Passage provided.
— START —
Qurbani Jatt Di (Punjabi: ਕੁਰਬਾਨੀ ਜੱਟ ਦੀ) is a 1990 Punjabi action film produced by Hemavati Sapru and directed by Priti Sapru.

Plot
Sucha Singh (Dharmendra) attempts to stop Joginder, who is the father of his sister-in-law, Jeeto (Priti Sapru), from sexually molesting Kamli, a physical confrontation ensues, resulting in the death of Joginder. Sucha is arrested, tried in Court, and sentenced to life in prison. Jeeto's three brothers Jora (Yograj Singh), Nara (Gugu Gill) and Dheera (Deep Dhillon) not satisfied with this, of deceased attempt to break-up Jeeto's marriage with Jagroop (Raj Babbar), and also prevent her look-alike sister, Preeto, from marrying Sucha's brother Karamjeet(Gurdas Maan), setting off a feud that will result in more acrimony, and many more deaths. Dheera (Deep Dhillon) shot Jagroop (Raj Babbar) with a gun and then Karamjeet (Gurdas Maan) beat him up and then Dheera (Deep Dhillon) got arrested and then went to the prison.
— END —
Dataset records.
— START —
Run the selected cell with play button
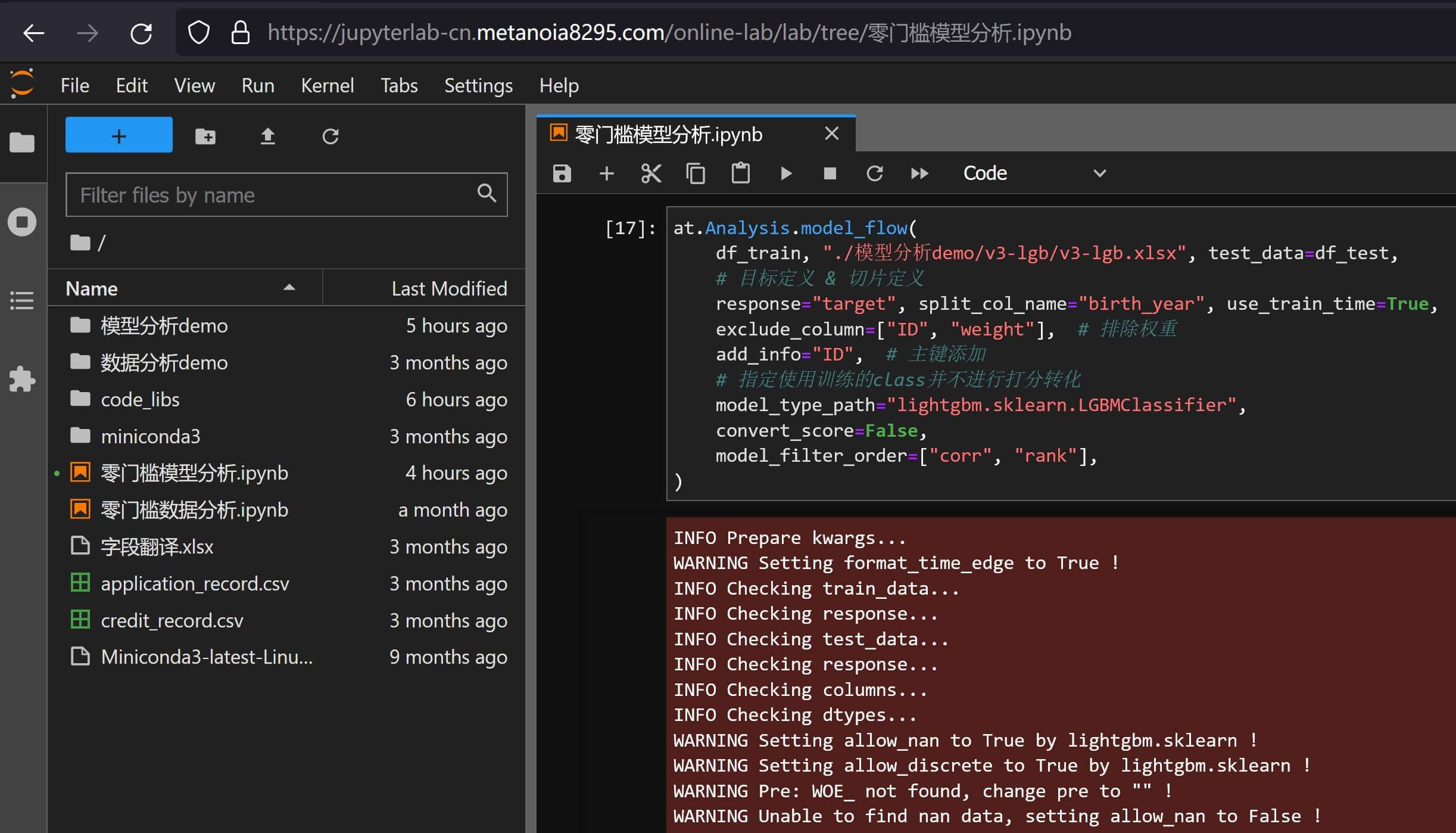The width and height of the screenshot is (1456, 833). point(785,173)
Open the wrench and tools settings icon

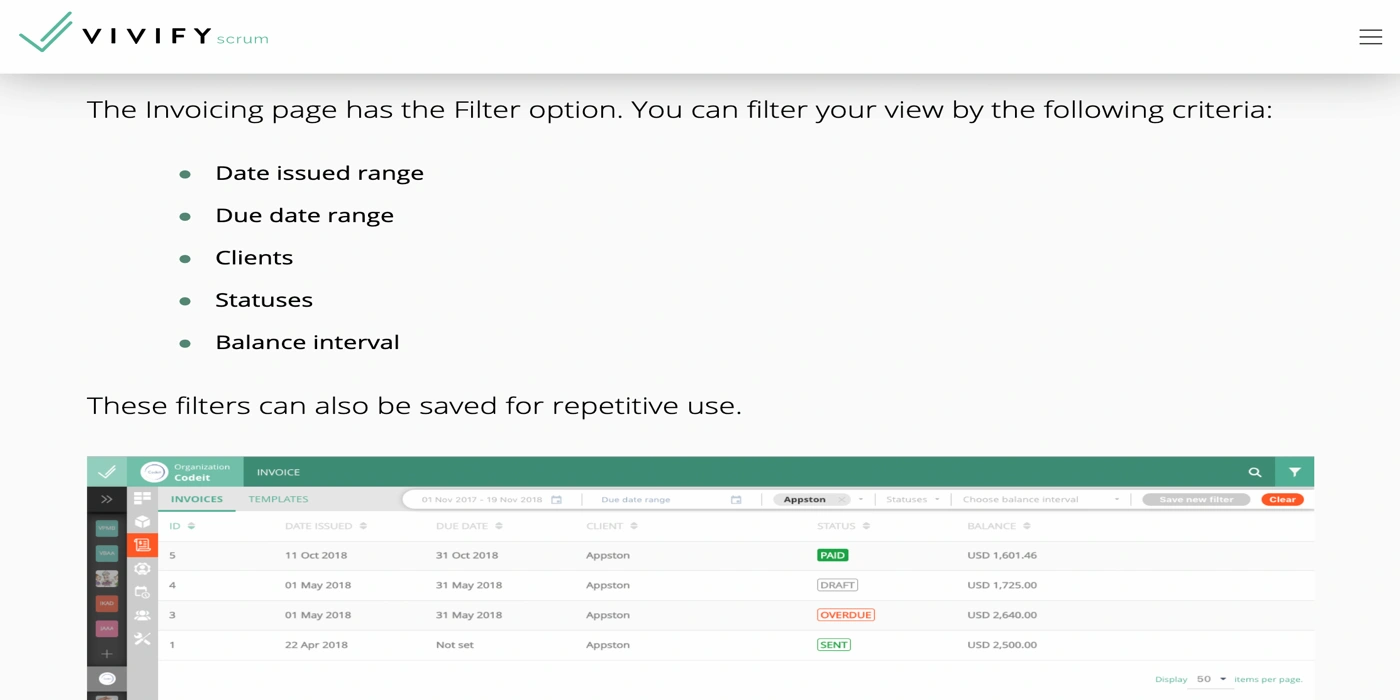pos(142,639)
— END —
— START —
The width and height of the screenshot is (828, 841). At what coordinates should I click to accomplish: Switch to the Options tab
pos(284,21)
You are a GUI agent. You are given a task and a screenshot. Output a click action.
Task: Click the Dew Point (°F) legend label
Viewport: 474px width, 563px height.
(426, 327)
— END —
From the Plot section of the passage on Qurbani Jatt Di, list each distinct name that appears inside parentheses after a character's name.

Completed exercise.
Dharmendra, Priti Sapru, Yograj Singh, Gugu Gill, Deep Dhillon, Raj Babbar, Gurdas Maan